*** Opening Material for this task ***

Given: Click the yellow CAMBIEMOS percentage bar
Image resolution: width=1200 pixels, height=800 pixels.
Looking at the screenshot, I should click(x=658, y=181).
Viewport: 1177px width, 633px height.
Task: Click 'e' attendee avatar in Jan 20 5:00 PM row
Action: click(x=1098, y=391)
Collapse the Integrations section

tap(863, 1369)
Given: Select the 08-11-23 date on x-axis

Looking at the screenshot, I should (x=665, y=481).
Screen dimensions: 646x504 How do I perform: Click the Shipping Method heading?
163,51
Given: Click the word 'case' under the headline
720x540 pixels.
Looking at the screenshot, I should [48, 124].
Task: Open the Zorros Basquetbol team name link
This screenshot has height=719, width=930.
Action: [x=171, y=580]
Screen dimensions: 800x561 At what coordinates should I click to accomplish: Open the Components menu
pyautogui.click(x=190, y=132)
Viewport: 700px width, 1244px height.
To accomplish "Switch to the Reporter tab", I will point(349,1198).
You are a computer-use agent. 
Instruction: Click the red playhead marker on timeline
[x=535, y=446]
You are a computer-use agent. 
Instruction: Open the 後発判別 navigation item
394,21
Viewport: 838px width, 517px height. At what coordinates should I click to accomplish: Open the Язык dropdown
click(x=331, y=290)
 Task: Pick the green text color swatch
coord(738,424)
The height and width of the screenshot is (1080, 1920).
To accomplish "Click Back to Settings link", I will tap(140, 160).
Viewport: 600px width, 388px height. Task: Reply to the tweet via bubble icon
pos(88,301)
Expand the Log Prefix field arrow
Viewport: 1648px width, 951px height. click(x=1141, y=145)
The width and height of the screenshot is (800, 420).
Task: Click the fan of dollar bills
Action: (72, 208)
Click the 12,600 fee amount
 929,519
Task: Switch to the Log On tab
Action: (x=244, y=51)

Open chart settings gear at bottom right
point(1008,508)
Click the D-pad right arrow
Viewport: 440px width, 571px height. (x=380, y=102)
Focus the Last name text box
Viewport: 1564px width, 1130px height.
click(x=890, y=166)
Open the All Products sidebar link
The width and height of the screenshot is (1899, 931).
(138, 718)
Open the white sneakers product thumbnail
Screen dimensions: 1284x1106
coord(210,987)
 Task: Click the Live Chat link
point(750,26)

*** Closing Material for this task ***

Activity: Each line from the one that includes "Viewport: 838px width, 517px" down to the close of the records above is to be given again exactly, and no other line is to appear.

Exercise answer:
Viewport: 838px width, 517px height. At what coordinates should I click to accomplish: Open the Язык dropdown
click(x=331, y=290)
 Task: Pick the green text color swatch
coord(738,424)
The height and width of the screenshot is (1080, 1920).
To accomplish "Click Back to Settings link", I will tap(140, 160).
Viewport: 600px width, 388px height. Task: Reply to the tweet via bubble icon
pos(88,301)
Expand the Log Prefix field arrow
Viewport: 1648px width, 951px height. click(x=1141, y=145)
The width and height of the screenshot is (800, 420).
Task: Click the fan of dollar bills
Action: (72, 208)
Click the 12,600 fee amount
 929,519
Task: Switch to the Log On tab
Action: (x=244, y=51)

Open chart settings gear at bottom right
point(1008,508)
Click the D-pad right arrow
Viewport: 440px width, 571px height. (x=380, y=102)
Focus the Last name text box
Viewport: 1564px width, 1130px height.
click(x=890, y=166)
Open the All Products sidebar link
The width and height of the screenshot is (1899, 931).
(138, 718)
Open the white sneakers product thumbnail
Screen dimensions: 1284x1106
coord(210,987)
 Task: Click the Live Chat link
point(750,26)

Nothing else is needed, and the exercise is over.